During the three sampling periods, in 2012 and 2013, all subplots were assessed for resources likely limiting plant growth in these forests, i.e., light, water and nutrients [29,30]. Light transmission readings were taken within two hours of solar noon on overcast days using a linear photosynthetic active radiation (PAR) sensor (Decagon Devices Inc., Pullman, WA, USA) above the shrub layer (~1 m). Light transmission was recorded as the ratio of PAR above the shrub layer (L 1) compared with PAR above the forest canopy (L 2) transformed into % PAR by the following equation: % PAR = (L 1/ L 2) x 100. Using a Theta Probe soil moisture sensor (Delta-T Devices, Cambridge, UK), volumetric soil moisture content was measured at the four cardinal directions in each subplot from the upper 10 cm of the soil column and pooled. Soils were sampled for macronutrients using Plant Root Simulator (PRS) probes (Western Ag Innovations, Inc., SK, Canada). In June 2012 and 2013, PRS probes were inserted 10 cm into mineral soils of the A-horizon at a sampling intensity of four cation and anion probe pairs per subplot. PRS probes were removed from the soil in August 2012 and 2013, cleaned, and shipped to Western Ag Laboratories for macronutrient analysis. Soil nitrogen concentrations were determined using an autoanalyzer, while potassium, calcium, magnesium, phosphorus, and sulfur concentrations of soils were measured by inductive-coupled plasma spectrometry.

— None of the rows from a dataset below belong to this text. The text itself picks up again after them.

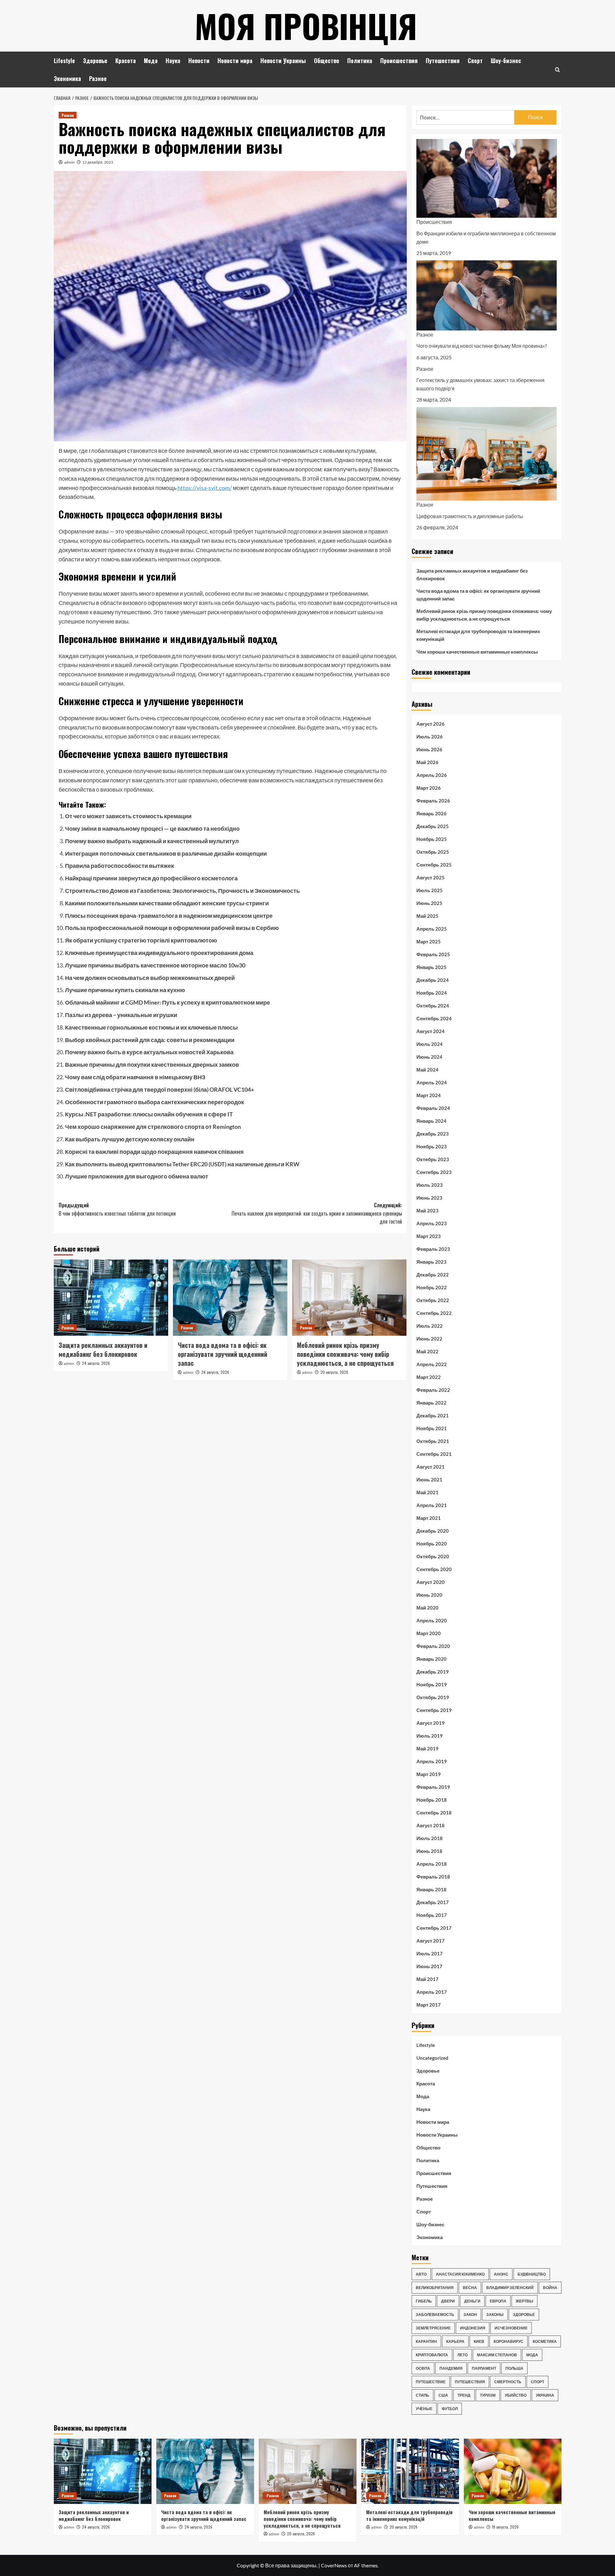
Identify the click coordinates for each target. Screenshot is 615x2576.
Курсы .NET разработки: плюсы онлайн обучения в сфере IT (149, 1114)
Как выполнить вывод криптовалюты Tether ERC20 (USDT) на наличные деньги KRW (182, 1164)
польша (514, 2368)
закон (470, 2314)
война (550, 2287)
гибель (424, 2301)
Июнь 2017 (429, 1966)
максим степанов (497, 2354)
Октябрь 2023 (432, 1159)
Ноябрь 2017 (431, 1915)
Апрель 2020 (431, 1620)
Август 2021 (430, 1467)
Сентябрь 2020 (434, 1569)
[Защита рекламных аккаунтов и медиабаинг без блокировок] (111, 1297)
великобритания (435, 2287)
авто (421, 2274)
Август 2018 (430, 1825)
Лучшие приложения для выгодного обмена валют (136, 1176)
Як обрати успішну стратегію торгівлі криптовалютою (141, 940)
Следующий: (317, 1213)
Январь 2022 (431, 1403)
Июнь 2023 (429, 1198)
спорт (537, 2381)
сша (443, 2395)
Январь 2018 (431, 1889)
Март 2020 (428, 1633)
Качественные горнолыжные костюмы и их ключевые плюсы (151, 1027)
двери (448, 2301)
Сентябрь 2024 (434, 1018)
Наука (173, 60)
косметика (545, 2341)
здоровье (524, 2314)
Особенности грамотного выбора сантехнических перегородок (154, 1101)
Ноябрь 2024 (431, 993)
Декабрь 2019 (432, 1672)
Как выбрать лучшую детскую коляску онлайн (129, 1139)
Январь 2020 (431, 1659)
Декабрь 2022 (432, 1274)
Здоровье (95, 60)
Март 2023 (428, 1236)
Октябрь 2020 (432, 1556)
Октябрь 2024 (432, 1005)
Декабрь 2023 (432, 1134)
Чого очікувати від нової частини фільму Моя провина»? (481, 346)
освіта (423, 2368)
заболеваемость (435, 2314)
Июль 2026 (429, 736)
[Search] (558, 69)
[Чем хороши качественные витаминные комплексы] (513, 2471)
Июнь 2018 (429, 1851)
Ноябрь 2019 (431, 1684)
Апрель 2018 (431, 1864)
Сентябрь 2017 (434, 1928)
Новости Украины (283, 60)
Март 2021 (428, 1518)
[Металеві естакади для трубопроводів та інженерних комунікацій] (410, 2471)
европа (498, 2301)
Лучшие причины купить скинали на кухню (125, 989)
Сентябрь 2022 (434, 1313)
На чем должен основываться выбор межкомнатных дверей (150, 977)
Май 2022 (427, 1351)
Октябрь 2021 (432, 1441)
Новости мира (234, 60)
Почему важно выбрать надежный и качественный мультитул (152, 840)
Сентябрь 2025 (434, 865)
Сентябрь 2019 (434, 1710)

Air temperature and relative humidity at the forest floor were measured across all sites and precipitation across the study area was taken during the three sampling periods in 2012 and 2013. In May 2012, air temperature and relative humidity sensors (HOBO U23 Pro V2 Temperature/Relative, Onset Computer Corp., Bourne, MA, USA) were housed in PVC pipe and mounted to the forest floor across seven random locations at a minimum distance of 7 m apart within each of our eleven sites. Readings were taken at thirty minute intervals from June through August 2012 and 2013. Precipitation data was taken at daily intervals for June through August 2012 and 2013; data was obtained from the Pinto Lookout meteorological station (54°78'N, 119°39’W) located within ~30 km of field sites in west central Alberta. Data was provided by the Alberta Agriculture and Rural Development, AgroClimatic Information Service (ACIS) http://agriculture.alberta.ca/acis/ (data retrieved, May 2014). Data from this study are made available at Dryad (doi: 10.5061/dryad.g23f6).
Data Analysis
Understory species richness was calculated at the community and functional group level for each subplot. At the functional group level, we categorized species according to growth form (herbaceous and woody perennials) and calculated species richness as the number of species in a functional group. Evenness was also calculated at both the community and functional group level as: J = H’/log(S), where H’ is the Shannon diversity index and S is the total number of species. Individual species biomass was used to determine the Shannon diversity index.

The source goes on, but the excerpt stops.